▶ [Tasks to carry out]
A: In the passage on feelings, why does the exercise tell you to ask feeling-energy that isn't yours to leave? Answer in one to three sentences.
B: According to the passage on feelings, how do emotions differ from feelings?

Fee-ee-lings

May has been a month of slippery emotions. For me, and for so many of my clients. Like spring weather:  sunny one moment, then sudden thundershowers. Or hail. Sleet. Wind. More sunshine!

Confusing? Sometimes.

Yet learning to dress for emotional weather is an essential skill, both for understanding our selves and for being in right relationship with the world around us.

So why does it sometimes feel like you’re slogging through a rain forest without an umbrella? Why do we spend so much time obsessing about feelings, resisting them, or drowning in them?

Feelings are the language of your body. This is how your body tells you about how it experiences situations in your life, how it responds to the places and people you encounter, the choices you make. Feelings keep you connected with your body, when you listen to them, when you let yourself experience them fully.

All feelings are energy. Energy is vibration–in its natural state, it moves freely. When feelings are stifled or suppressed, or when you cling to them or make up stories in your head about them, you run into problems. (Emotions are feelings with a thought or thoughts attached.)

So let’s explore the world of feelings today.

Which feelings do you allow yourself to feel fully? (Start with the basic four: sad, mad, glad, and scared.)

Which feelings make you cringe? Which ones do you judge or push away?

Which feelings do you cling to? Which ones do you make up stories about?

Playing the Feelings Game

Ground and center yourself. Identify a feeling you’re feeling right now. You may experience it as a sensation, or as a feeling.

Close your eyes, and explore the cavity of your body, as though you were looking down inside it. Take your awareness inside your chest and belly, your back and buttocks, your hips and legs and feet.

Notice where this feeling is located, in your body. What is its texture? Its flavor or color, its density, its shape? Does it feel prickly or cold? Small, hard, lukewarm? Like a jelly bean? Is it sour or dry, juicy or squishy?

Notice the qualities of this feeling, meeting it with curiosity and openness, exploring it as though it were a life-form from another planet. Set aside, for now, your beliefs or stories about it and simply discover it as if for the first time.

All energy–including feeling energy–consists of vibrating particles. And the spaces between those particles are almost entirely empty. Even an atom is an energy eco-system of protons, neutrons and electrons held together by an electromagnetic force within mostly empty space.

Bring your awareness–your soul’s vibration–into the empty spaces inside the feeling in your body. Expand your consciousness into it.

Notice if any part of this feeling isn’t yours. The part that isn’t yours may feel dramatic or hysterical, over-the-top. Or you may experience it as a dullness or numbness–an inability to access your own feeling-vibration.

It may be someone else’s feeling that you’ve absorbed, or a larger energy field of feeling that’s floating around in the world.

Your body and your energy field are your personal space. No-one else belongs here, except by invitation.

Ask the feeling-energy that is not yours to leave right now. Move it all the way out beyond the boundary of your energy field, and release it there. You can also release it down your grounding and into the earth, asking the earth to take care of it.

Then tune in, once again, to the feeling itself. Invite it to move in any way that it wants to. Simply keep your awareness in the empty spaces inside the feeling-energy, and follow the trajectory of its movement with your attention and awareness.

Notice if the feeling wants to move upward or downward or sideways. Diagonally, or in a parabolic arc or in a spiral. Notice if it moves quickly through some areas of your body, if it slows down in other areas.

▶ [Data extract]
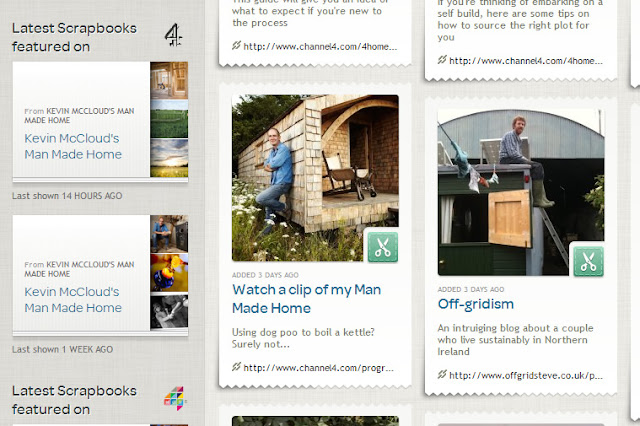View photo of man leaning on wooden cabin
640x426 pixels.
(315, 178)
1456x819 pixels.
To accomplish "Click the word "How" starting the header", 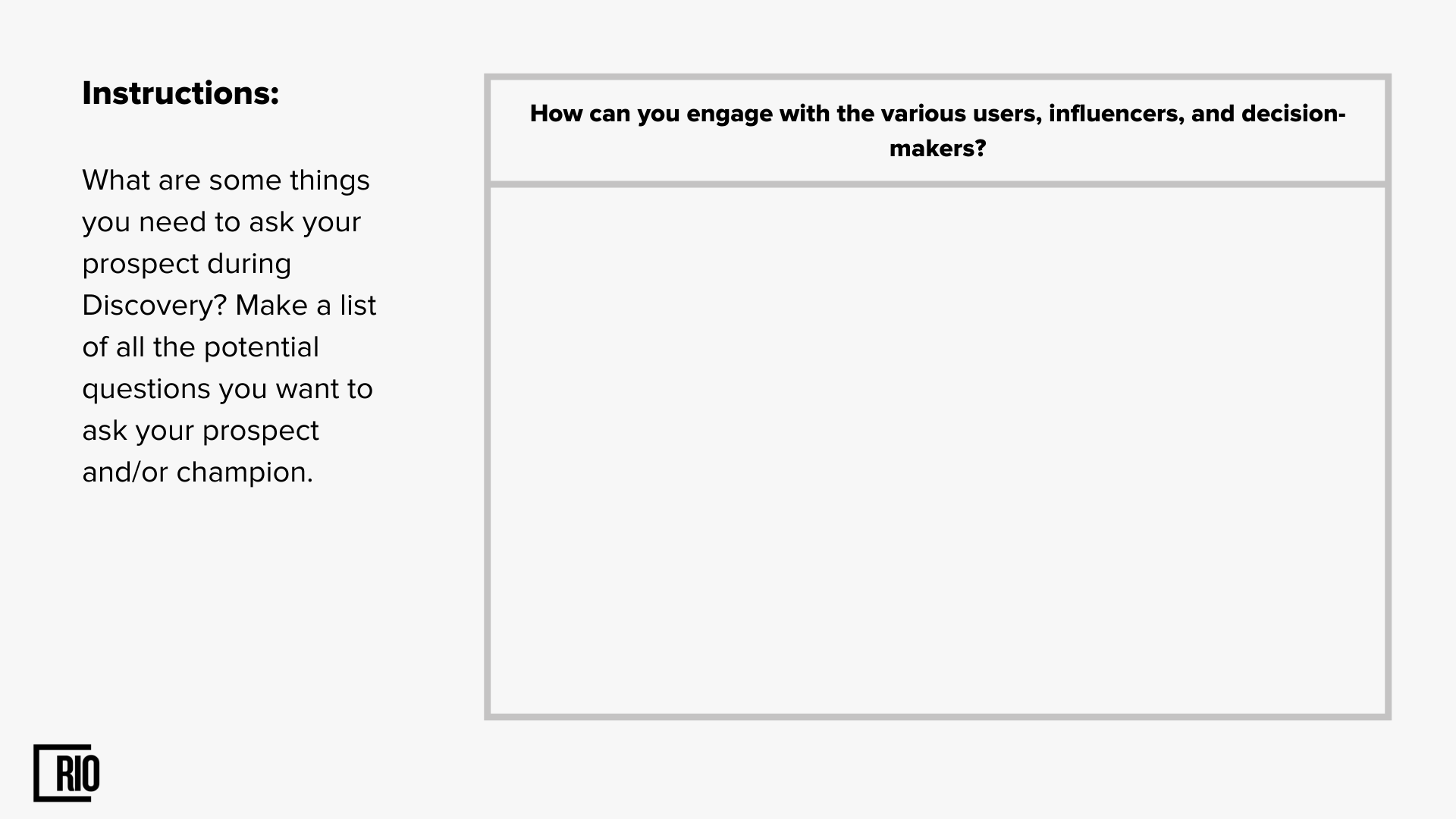I will tap(557, 114).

▶ [Answers per task]
A: Your body and your energy field are your personal space, and no one else belongs there except by invitation. A feeling absorbed from someone else, or from a larger field of feeling in the world, does not belong inside you, so you ask it to leave.

B: Emotions are feelings with a thought or thoughts attached.